Eric: I would say kind of all over the place. They just shut down restaurants again, for indoor dining. Doesn't necessarily affect us too much, ’cause we’re — we weren't doing that anyway. [Laughs.]
But everybody's kind of in a little panic mode. Everybody's kind of in like a little panic mode here, people that were doing it. Numbers are rising, and things are going back to beyond levels we were before March when they shut everything down. So, it's a lot more serious now.
Alicia: Right.
And, I mean, we're gonna get into this, but also, can you tell me what inspired — how did you decide never to open dining during the pandemic?
Eric: It was pretty simple: It's a virus that feeds off of people moving together and hanging out on the most basic level. And it doesn't matter who you are, or what performative safety things you want to do, the $25 thermometer, UV lights, or any of that other stuff is just pretty much [performative] at that point.
So, this is something pretty serious, and I didn't want to have to open and close and open and close and open and close over and over again, ’cause I can't afford that. [Laughs.] So, I just basically said, ‘We're gonna have to be extreme. If this virus is as extreme as it is, then it's gonna take me being extreme as well.’
Alicia: Right. And so, to get back to the normal course of the interview — can you tell me about where you grew up and what you ate?
Eric: Yeah, I mean, I grew up in Washington State. My dad was military. They're both from Puerto Rico, both my parents, and they moved over here ’cause he got stationed. And then I was born here in Fort Lewis, and then grew up in Olympia, which is about 45 minutes south of there. And it's like, very secluded, suburban-style life. There was no Puerto Rican anything other than my parents, so it was very different.
And just pretty much over here for a while and then started moving around a little bit later in life again, ’cause my dad was military.
Alicia: And were you eating Puerto Rican food, mostly at home? How was your — outside of the house, it was totally different?
Eric: Yeah, that was the only option. It was just at my parents’ house. My grandparents had moved from Puerto Rico to kind of help raise us until we were about, until I was about seven. So, it was always Puerto Rican food from them. And then everything else on the outside was new discovery land for all of us.
So it was a matter of early on taking Puerto Rican food to lunch, to school, getting laughed at, getting made fun of, and then assimilating towards white culture, and taking Lunchables and stuff like that.

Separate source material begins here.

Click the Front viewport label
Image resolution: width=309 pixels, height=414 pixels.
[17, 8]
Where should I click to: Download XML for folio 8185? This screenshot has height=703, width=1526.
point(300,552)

And it was very, very different.
Alicia: And I know you've kind of given this story before, but how did you end up having your restaurant and being a chef?
Eric: Yeah.
I'd pursued other things before. So I was in mortgage insurance, financial services when I was younger. And then that whole thing blew up, and I got forced out with the recession. And so then I said, ‘Hey, I'm gonna pursue something. Even if worst comes to worse, at least I can make myself some food.’ [Laughs.] So I started tinkering around in kitchens and kind of doing that whole thing, was doing a food blog, and finally hit a point where I'm like, ‘This doesn't work for me. I need it to actually be something real.’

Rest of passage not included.